I'm no expert, I have to practice this technique a lot more, but I'm happy with how I did it on the day. I resisted the negative thoughts and didn't fall apart. On the marathon you can bet I was hurting out there late in the day, but I just thought all I need to do is keep going. The pace is OK just stay with it and before you know it you'll be close to home and then it's just a case of a final push.

The great thing about this technique is you can practice it anywhere - not just your swim, bike and runs but also whenever you feel stressed, at work or at home. Even if you feel fine, just practice emptying your mind of all the chatter. I got this from Mark Allen - listen to his interviews on Competitor Radio, to find out how The Grip used this to pull off his most famous victories.

LESSONS LEARNED
  • scope the swim carefully beforehand and swim off the racing line
  • don't expect help during transitions - if you get some great, otherwise get on with it
  • power is good info for the first 1-2 hrs of the bike, after that cover it up and go on feel
  • more nutrition on the bike works!
  • caffeine gels are rocket fuel - try using them earlier on the bike and in the second half of the run
  • get a new tri top - the current one chafes when running
  • look at weight saving tactics on the bike (saddle bag / wheels / power meter)
  • need to do much more work on the mental game
  • sometimes making a dumbass move like entering IMUK because you were disappointed with your race earlier in the season can actually be a really good decision after all!

Tuesday, August 3, 2010

Ironman UK 2010

Coming into this race, I basically had low expectations.  My training over the past weeks and months has been sporadic despite my coach's best efforts, and my recovery from IMSG earlier in the year was slow.  I was mentally and physically drained and I was cursing the rush of blood immediately after Utah that had made me sign up for UK.  In a very similar situation 2 years ago after IM Zurich and going into IMUK at Sherbourne I had had a horrible experience and a very long day.

2 weeks ago I came up and scoped out the course, and I knew this was not going to be easy - I hadn't seen the run course, but the profile is hilly and so there wasn't going to be any respite there either, if respite can be classed as a flat marathon.  Realistically I thought 11:30 would be a very solid result, and I threw 11:00 out there as a rock star time, which I had no real hope of hitting.  Goals for the day:
  • stay out of trouble at the start of the swim and go steady.
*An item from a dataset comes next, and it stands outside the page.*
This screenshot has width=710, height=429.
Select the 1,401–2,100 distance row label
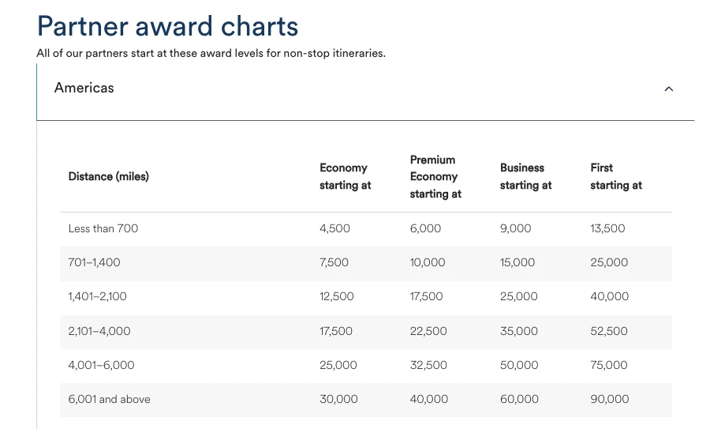click(98, 296)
Target 62 mins
  • experiment with more nutrition on the bike
  • survive the bike and pace it steady.  Target 6:30
  • try to have an OK marathon - run all the way and don't blow up.  Target 3:45
  • be mentally strong when the inevitable fatigue sets in - good practice for next year
The Swim
There was talk of toxic blue green algae due to the unseasonably warm weather (I think Bolton may have experienced sun for the first time in some millenia) and a possible cancellation of the swim.  On the day this was a non issue.  The swim start was a deep water start between 2 buoys and the course 2 triangular laps.  After checking out the layout the day before, and after my disastrous swim start in Utah and a determination not to repeat that, I planned to seed myself far right off the racing line and away from the bulk of swimmers.  My thinking was it would be much better to swim a little further so long as I could swim in clear water.
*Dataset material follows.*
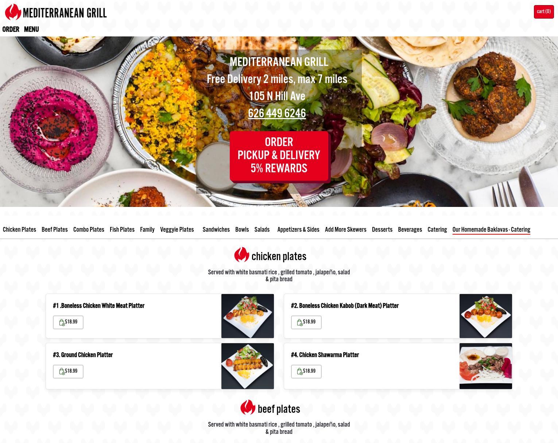Image resolution: width=558 pixels, height=443 pixels.
Task: Add #1 Boneless Chicken White Meat Platter to cart
Action: (x=68, y=322)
I actually placed myself further right than the right hand buoy where there were a handful of others with the same idea.  In fact the far turnaround buoy was in such a place that I think I had a better line than the pack to my left.  This was a great choice - the starting horn sounded and I had no traffic whatsoever right from the start - I kid you not - ZERO traffic for practically the whole swim.  A minor bump here and there but nothing like the usual maelstrom.
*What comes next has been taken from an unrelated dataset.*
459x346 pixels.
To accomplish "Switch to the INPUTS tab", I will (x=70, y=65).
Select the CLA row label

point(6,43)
I didn't search out any drafts, although I did naturally pick some up for parts of the swim.  I have found that searching out drafts and then trying to hold them while they fish tail around is actually a fair amount of effort and often it's better to just swim easy and focus on technique.  If you're lucky and get a good draft who can swim straight and slightly faster than you then well done.  I enjoyed the swim and felt really relaxed.

Coming out of the water I immediately took off my wetsuit - rather poorly in fact - note to self it's easier with something to hold on to to keep your balance.  I feel it's important to get the suit off early - it's easier with the water still in the legs and also you can run faster with the suit off than on.  I checked my watch - 58 mins and my first sub 60 swim!  I was delighted but I also knew immediately that the swim was short - I had had my best IM swim certainly but I was not in sub 60 shape.  Subsequently looking at times, everyone was fast and I believe the swim was short, maybe by as much as 200m.  How come organisers can't get this right?  In these days of GPS it is not difficult.

Coming into T1 a volunteer asked if I would like some help - Yes please! I said, and then they promptly disappeared.  Sweet - maybe they weren't talking to me.  Hey ho guess I better do it myself then huh?  Weather was a big concern on the day, with decent rain in the days leading up and no idea if it was to be hot or cold out on the course.  I opted for arm warmers and decided against an extra layer - this proved the correct choice and indeed we were blessed with relatively mild conditions all day.  I had to take a pee break, one of those ones that seem never ending and my time in T1 was slow: 5:57, but hey you're gonna have to go sometime and I haven't yet perfected the dark art of the on-bike evac.

The Bike
The first section of the bike is a gradual ascent up to Adlington, which is the start of the first loop of three and about 14 miles.  With my power meter I kept my effort in check, even with it there it's difficult to dial down, and it's irritating with quite a few cyclists gunning past me.  I just kept reminding myself, it's long day and also there's no pressure on me - my main goal was being able to execute a solid marathon and so I just had to let everyone go and focus on myself.  I didn't have race wheels for the day, because I wanted my Powertap (which is built into my rear training wheel) - I could have searched around for PT race wheels to hire, but as this was not an A race I decided against it.  I missed having race wheels certainly - one to think about for the future.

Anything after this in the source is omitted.